Monday, December 02, 2013

No Spike of Suicides With the Holidays

I was listening to a speaker yesterday and she brought up the old saw that there is a peak of suicides between Thanksgiving and New Year’s Day. It is one of those statements that seems to make sense logically, but is nonetheless not true. 

Suicide is amongst the leading causes of death in our country and every one is a tragedy (although I am not sure that the latter is always true and I will come back to that shortly). While we may be more acutely aware of the tragedy of suicide during this holiday stretch, the incidence of suicide actually peaks in the spring.

I thought I’d take this opportunity to mention just a few other facts about suicide. First, we do not die by suicide at the depths of our personal darkness, but as the energy returns to us we can then act on the thoughts that we had at our darkest. That explains why people “seem better, seem OK” just before they take their own life. It may also explain why suicide peaks in the spring, the renewal of our world returns the energy to act. It also explains why someone who has started on medication for their depression is at increased risk of death by suicide. It is not the medication itself, but the fact that it has lifted them out of the “goo” of depression to the point that they can now act.
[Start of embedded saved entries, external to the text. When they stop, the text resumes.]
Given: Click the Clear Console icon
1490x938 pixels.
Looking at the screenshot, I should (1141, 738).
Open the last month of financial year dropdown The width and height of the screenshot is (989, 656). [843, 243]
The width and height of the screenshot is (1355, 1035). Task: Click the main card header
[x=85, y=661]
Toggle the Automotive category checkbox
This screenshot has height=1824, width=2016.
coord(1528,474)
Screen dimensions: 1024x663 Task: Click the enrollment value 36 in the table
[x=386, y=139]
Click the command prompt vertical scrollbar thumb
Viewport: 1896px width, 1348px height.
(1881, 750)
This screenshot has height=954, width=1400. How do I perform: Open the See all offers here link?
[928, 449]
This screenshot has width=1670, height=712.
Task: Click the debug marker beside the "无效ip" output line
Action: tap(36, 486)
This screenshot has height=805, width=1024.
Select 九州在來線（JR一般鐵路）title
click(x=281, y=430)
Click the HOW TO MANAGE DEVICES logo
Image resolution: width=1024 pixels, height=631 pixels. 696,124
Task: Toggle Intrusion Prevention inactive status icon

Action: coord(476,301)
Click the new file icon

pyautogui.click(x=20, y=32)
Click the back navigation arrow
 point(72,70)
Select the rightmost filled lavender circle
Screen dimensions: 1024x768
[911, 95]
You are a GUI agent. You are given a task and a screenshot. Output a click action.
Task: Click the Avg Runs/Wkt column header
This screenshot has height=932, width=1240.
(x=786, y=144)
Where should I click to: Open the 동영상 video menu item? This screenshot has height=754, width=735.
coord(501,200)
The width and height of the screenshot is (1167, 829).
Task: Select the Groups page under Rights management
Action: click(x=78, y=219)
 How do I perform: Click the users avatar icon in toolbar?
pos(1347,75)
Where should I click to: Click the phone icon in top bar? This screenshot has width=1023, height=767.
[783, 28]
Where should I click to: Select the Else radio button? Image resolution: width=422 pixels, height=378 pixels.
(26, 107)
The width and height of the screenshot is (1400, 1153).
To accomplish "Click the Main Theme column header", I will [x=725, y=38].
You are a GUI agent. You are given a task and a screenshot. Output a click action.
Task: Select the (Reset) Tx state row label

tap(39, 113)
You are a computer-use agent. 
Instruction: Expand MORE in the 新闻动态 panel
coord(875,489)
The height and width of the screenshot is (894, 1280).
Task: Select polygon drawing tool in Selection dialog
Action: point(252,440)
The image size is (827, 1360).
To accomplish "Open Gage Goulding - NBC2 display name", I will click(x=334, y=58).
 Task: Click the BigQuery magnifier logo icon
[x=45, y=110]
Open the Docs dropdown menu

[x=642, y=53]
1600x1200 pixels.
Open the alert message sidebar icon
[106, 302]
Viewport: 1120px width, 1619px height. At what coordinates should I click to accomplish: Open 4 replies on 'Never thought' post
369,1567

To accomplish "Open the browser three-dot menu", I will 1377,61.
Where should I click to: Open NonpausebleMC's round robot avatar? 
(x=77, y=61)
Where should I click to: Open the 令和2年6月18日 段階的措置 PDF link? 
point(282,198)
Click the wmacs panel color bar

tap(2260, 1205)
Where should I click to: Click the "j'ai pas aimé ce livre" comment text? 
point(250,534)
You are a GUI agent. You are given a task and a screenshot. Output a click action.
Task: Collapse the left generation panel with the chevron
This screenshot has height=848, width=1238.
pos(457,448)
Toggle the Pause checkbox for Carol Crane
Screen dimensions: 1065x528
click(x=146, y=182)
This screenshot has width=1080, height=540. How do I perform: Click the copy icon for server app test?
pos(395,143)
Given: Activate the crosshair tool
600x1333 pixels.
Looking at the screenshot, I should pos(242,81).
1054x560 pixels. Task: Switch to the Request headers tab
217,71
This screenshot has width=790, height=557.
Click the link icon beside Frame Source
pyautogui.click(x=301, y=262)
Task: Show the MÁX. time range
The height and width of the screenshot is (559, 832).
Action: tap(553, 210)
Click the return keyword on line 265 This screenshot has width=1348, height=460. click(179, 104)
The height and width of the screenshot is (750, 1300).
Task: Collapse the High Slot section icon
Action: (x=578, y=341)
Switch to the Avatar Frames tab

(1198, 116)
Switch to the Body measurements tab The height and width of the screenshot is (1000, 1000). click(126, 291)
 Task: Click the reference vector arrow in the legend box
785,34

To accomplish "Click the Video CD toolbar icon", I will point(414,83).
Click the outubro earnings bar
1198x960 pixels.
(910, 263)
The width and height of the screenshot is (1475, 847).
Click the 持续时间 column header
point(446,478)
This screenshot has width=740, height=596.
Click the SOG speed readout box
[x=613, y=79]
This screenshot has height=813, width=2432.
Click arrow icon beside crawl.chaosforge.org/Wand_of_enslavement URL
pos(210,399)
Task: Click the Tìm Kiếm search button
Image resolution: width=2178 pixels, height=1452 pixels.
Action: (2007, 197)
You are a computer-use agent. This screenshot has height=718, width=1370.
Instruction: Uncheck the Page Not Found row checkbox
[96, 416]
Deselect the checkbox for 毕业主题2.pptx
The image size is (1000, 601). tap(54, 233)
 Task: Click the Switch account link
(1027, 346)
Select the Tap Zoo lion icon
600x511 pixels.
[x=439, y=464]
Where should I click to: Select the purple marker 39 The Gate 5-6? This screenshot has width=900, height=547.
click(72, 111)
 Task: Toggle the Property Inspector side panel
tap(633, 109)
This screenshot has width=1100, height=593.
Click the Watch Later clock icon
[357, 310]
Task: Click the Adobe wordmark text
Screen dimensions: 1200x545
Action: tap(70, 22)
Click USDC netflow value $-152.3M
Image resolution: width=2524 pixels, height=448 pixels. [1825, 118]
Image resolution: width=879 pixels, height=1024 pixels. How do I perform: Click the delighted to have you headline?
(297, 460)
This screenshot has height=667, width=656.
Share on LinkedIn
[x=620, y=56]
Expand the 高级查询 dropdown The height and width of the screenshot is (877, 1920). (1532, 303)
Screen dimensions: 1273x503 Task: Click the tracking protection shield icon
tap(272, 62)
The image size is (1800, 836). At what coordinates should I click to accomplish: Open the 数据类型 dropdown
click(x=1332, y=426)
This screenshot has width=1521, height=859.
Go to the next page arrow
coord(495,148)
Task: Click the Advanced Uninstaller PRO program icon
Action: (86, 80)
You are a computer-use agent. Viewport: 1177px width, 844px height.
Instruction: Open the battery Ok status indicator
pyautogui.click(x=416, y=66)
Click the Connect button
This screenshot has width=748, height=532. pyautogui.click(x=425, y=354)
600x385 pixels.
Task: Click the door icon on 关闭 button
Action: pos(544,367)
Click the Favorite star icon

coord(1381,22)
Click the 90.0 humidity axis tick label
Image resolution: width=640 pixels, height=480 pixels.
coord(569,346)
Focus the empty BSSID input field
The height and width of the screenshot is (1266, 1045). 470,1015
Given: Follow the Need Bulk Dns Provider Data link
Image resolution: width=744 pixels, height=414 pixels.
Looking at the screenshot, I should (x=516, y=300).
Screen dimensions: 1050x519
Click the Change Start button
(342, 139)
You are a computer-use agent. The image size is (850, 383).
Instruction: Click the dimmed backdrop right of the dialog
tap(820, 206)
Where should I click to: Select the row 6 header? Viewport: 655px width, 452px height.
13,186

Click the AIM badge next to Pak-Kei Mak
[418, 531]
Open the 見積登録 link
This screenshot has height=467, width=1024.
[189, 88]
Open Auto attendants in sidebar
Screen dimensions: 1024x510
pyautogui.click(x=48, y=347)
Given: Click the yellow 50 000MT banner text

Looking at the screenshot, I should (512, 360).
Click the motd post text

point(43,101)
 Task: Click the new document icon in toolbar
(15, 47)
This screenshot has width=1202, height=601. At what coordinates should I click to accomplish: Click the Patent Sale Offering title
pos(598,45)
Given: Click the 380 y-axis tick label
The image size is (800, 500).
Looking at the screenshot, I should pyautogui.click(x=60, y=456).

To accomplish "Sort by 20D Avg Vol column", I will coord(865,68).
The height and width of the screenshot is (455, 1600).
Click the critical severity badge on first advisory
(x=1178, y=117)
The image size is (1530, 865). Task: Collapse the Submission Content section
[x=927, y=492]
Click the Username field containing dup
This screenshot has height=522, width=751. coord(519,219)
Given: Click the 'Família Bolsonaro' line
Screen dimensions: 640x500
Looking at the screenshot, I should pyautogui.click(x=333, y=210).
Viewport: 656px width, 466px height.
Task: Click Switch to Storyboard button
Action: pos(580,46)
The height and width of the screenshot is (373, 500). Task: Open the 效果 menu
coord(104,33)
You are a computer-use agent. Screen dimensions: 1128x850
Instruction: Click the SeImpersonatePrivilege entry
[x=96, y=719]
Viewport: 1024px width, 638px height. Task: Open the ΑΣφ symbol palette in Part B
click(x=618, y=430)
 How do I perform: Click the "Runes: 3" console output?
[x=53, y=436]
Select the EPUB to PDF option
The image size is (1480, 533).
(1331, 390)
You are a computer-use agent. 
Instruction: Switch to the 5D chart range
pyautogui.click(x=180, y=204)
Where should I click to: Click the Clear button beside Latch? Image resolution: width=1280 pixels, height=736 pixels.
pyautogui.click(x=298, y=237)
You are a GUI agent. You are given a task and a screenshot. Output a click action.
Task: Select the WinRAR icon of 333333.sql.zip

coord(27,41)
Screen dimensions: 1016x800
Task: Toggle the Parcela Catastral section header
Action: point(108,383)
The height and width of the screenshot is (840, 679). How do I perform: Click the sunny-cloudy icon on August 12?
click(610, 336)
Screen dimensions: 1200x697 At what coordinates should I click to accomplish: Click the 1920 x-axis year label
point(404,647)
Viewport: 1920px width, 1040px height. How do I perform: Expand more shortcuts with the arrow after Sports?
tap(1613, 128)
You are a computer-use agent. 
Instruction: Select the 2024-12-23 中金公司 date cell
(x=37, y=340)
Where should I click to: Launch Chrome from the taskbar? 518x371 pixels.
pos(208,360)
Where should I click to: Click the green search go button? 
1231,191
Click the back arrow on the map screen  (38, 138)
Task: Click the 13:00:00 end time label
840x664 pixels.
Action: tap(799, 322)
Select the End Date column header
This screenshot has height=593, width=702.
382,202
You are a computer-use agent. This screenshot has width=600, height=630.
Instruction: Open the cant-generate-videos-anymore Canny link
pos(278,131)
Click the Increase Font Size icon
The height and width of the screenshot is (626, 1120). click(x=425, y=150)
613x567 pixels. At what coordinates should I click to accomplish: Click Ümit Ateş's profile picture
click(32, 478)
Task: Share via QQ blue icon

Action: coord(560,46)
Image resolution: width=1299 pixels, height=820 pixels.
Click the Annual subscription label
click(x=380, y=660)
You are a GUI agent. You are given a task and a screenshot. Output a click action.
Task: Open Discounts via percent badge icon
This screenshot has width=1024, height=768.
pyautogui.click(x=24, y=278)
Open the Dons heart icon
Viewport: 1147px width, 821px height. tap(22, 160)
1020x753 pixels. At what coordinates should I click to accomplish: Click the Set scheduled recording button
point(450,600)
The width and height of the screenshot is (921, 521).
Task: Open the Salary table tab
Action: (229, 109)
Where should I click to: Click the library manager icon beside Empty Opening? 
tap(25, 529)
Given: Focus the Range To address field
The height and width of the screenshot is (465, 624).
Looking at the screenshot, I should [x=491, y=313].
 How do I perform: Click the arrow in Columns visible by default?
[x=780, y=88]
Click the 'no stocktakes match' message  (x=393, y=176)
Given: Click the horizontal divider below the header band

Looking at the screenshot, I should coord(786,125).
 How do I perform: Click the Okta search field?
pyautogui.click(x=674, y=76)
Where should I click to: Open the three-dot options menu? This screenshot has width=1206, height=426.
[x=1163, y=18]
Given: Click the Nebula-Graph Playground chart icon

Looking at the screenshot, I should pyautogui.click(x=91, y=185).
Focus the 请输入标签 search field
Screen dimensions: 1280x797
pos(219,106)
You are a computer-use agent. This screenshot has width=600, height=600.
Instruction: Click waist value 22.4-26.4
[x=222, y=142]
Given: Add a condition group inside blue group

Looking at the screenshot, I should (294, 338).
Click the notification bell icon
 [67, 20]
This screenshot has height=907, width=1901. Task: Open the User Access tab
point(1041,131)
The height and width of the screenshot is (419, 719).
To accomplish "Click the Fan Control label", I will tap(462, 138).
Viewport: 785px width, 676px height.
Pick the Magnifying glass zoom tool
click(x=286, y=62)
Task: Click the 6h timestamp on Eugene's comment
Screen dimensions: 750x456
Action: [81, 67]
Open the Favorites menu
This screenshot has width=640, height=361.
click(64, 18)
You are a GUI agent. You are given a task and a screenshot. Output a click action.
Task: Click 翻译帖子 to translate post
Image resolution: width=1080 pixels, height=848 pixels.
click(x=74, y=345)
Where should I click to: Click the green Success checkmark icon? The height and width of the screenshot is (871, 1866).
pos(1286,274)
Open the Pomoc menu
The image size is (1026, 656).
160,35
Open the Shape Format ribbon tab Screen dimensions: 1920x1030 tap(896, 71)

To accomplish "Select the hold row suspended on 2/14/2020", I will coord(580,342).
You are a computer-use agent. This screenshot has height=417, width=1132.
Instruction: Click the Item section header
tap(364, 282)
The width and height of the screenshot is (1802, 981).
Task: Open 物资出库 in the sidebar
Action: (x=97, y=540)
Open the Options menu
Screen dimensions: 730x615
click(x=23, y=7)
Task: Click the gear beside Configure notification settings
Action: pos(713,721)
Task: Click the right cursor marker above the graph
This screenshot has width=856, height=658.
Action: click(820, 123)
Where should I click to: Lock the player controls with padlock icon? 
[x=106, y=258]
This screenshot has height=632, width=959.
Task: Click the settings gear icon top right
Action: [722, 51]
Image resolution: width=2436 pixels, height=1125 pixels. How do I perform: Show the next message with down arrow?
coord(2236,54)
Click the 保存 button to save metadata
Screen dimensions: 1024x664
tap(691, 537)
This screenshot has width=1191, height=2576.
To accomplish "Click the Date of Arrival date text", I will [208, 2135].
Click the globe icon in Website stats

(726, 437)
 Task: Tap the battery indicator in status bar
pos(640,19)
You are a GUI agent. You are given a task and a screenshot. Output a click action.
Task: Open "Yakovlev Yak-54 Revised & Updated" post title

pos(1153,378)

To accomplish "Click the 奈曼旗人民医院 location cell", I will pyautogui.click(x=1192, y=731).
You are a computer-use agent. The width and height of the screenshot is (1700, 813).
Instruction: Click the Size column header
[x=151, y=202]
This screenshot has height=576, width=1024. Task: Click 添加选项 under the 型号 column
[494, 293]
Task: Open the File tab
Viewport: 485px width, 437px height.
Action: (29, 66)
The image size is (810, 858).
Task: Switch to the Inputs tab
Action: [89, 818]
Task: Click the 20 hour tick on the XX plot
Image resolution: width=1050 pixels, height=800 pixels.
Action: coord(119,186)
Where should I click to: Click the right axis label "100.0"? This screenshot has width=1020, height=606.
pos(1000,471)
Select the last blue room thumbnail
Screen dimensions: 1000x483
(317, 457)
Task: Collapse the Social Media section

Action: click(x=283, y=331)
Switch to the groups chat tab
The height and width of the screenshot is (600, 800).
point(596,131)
I’d also like to mention that there are considered to be 3 categories of suicide. The first accompanies the deep, existential pain of depression. That feeling that the world would be better off with out us or that we would be better off without the world, the only resolution for our pain. The first category of death by suicide accompanies that severe, clinical depression. The heavy blanket sensation that life can get no better. The second category is situational, e.g. accompanying a loss of job and that blow to our identity or a broken relationship. The third category is the rational choice, this usually accompanies the knowledge that you are terminally ill and that your death is imminent or the process will be unbearable for you. The last is the category in which I am not certain that the death is totally a tragedy, although it will always be for the survivors. also, I would note as well that the first 2 categories are at times mixed and synergistic in being a driver toward suicide.

What to do at this time of year, or at any time, when encountering someone with thoughts of suicide. Push them to get help, at the very least to talk to 1-800-suicide or visit their website ( Get them to pause and think as well. There are often options that they do not see at first. Help them expand their thoughts, of possibilities and consequences, but, foremost, get them to professional help.